Screenshot grounding data:
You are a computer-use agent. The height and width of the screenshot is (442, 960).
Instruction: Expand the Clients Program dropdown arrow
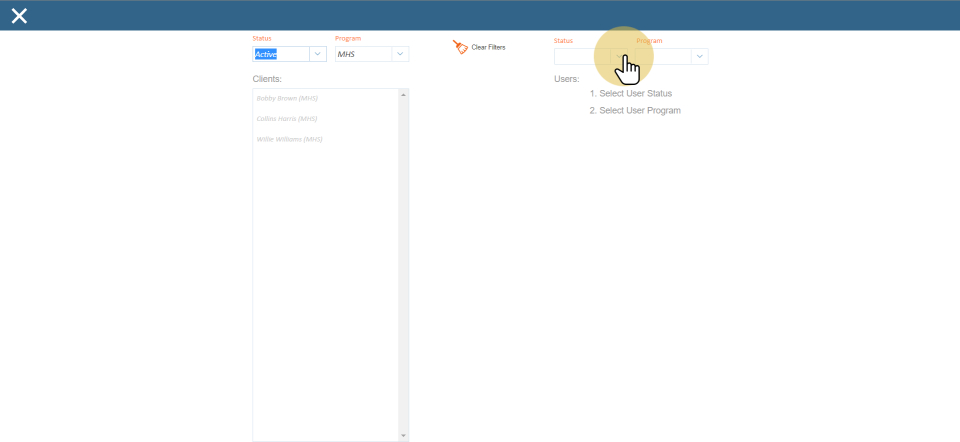(400, 54)
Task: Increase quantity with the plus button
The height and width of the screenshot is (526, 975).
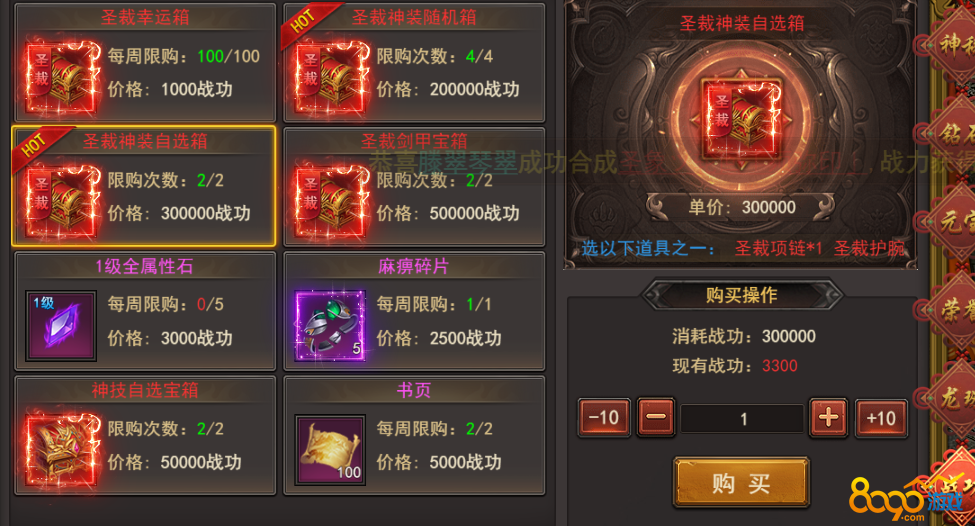Action: (828, 417)
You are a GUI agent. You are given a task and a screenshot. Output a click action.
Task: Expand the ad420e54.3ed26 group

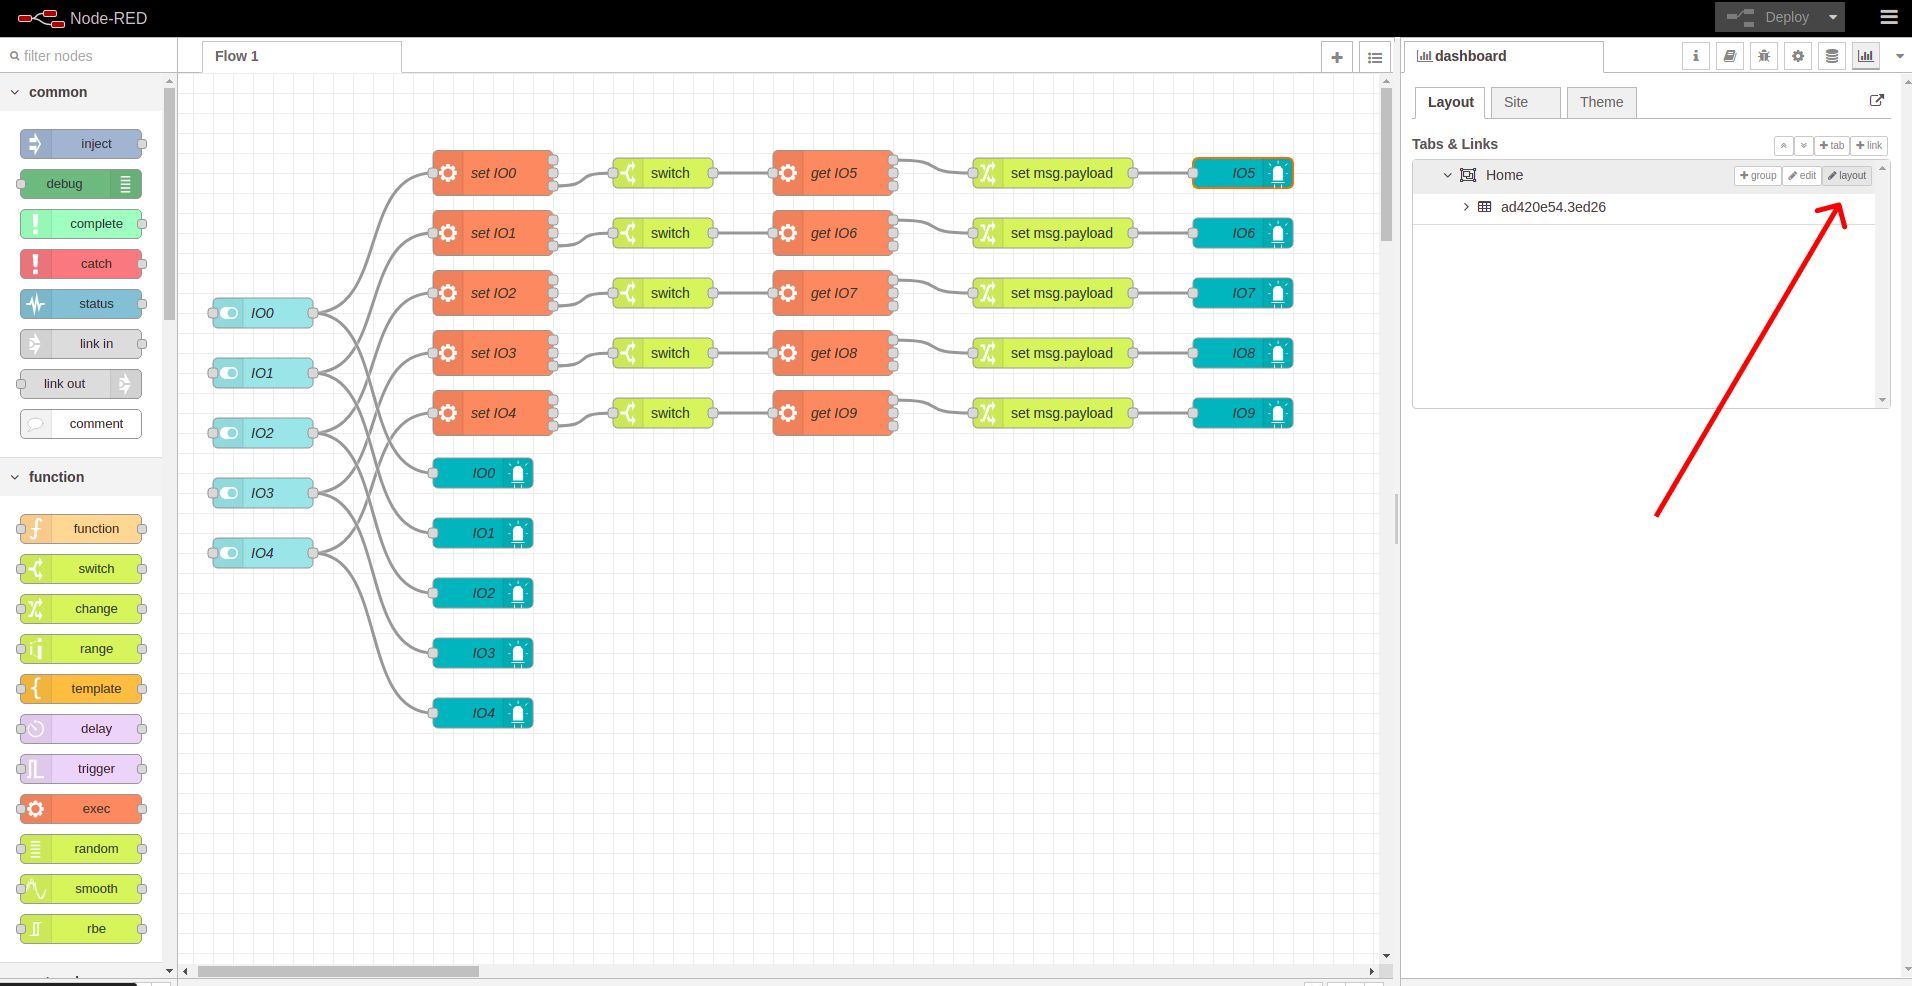[1466, 207]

### [What is expected]
Where a line of the data above includes "agent", copy that line.

### [Response below]
You are a computer-use agent. The height and width of the screenshot is (442, 960).
You are a GUI agent. You are given a task and a screenshot. Output a click action.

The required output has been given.